[Source data]
+++

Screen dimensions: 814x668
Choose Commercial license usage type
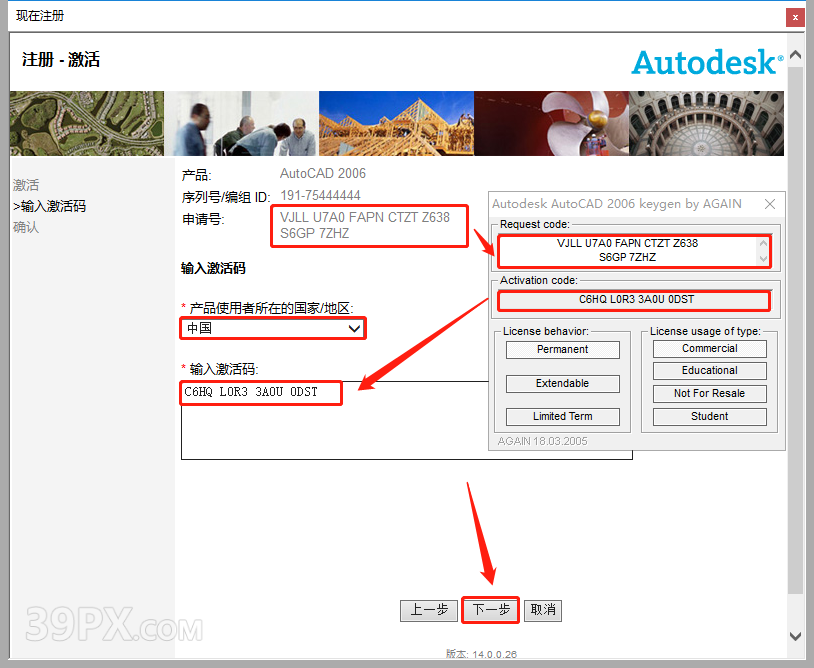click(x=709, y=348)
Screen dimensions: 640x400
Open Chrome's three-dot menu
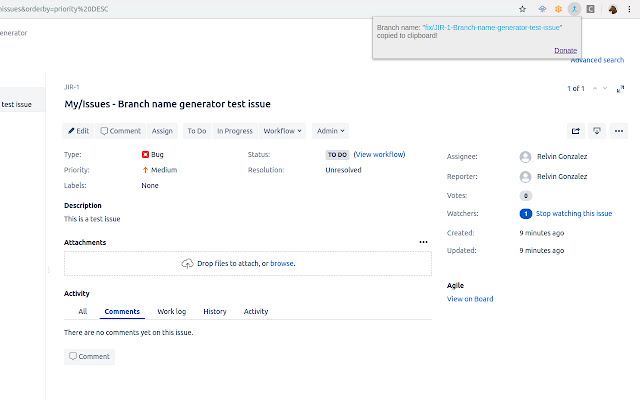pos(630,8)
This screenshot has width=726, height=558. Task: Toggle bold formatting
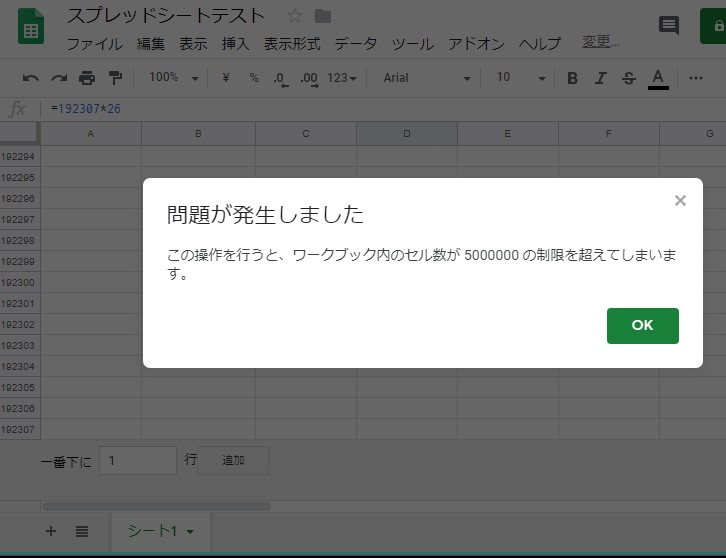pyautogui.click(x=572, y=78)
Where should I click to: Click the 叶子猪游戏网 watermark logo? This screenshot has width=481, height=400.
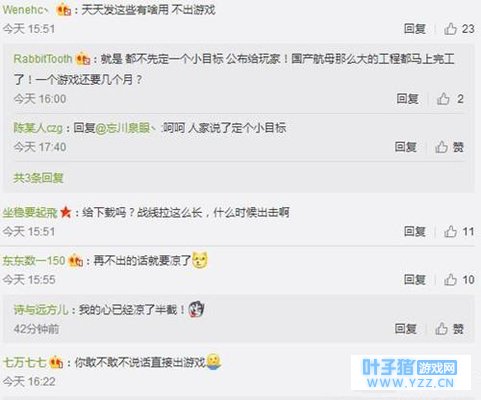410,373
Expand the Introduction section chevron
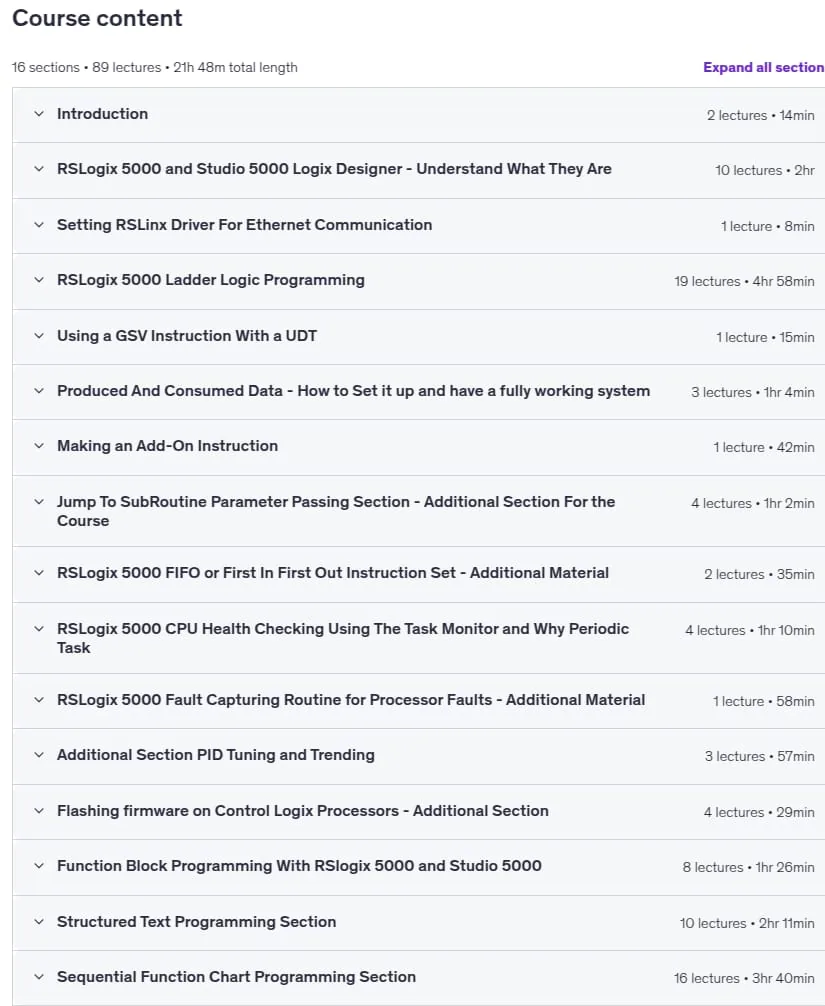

+++

*Exercise description:* Only the lines from the one that contains "Open Chrome's three-dot menu" to the end of the records, inclusive, are to be quoted exactly, with pictures excluded.

*Answer to the problem:*
Open Chrome's three-dot menu
pos(630,8)
This screenshot has width=726, height=558. Task: Toggle bold formatting
pyautogui.click(x=572, y=78)
Where should I click to: Click the 叶子猪游戏网 watermark logo? This screenshot has width=481, height=400.
410,373
Expand the Introduction section chevron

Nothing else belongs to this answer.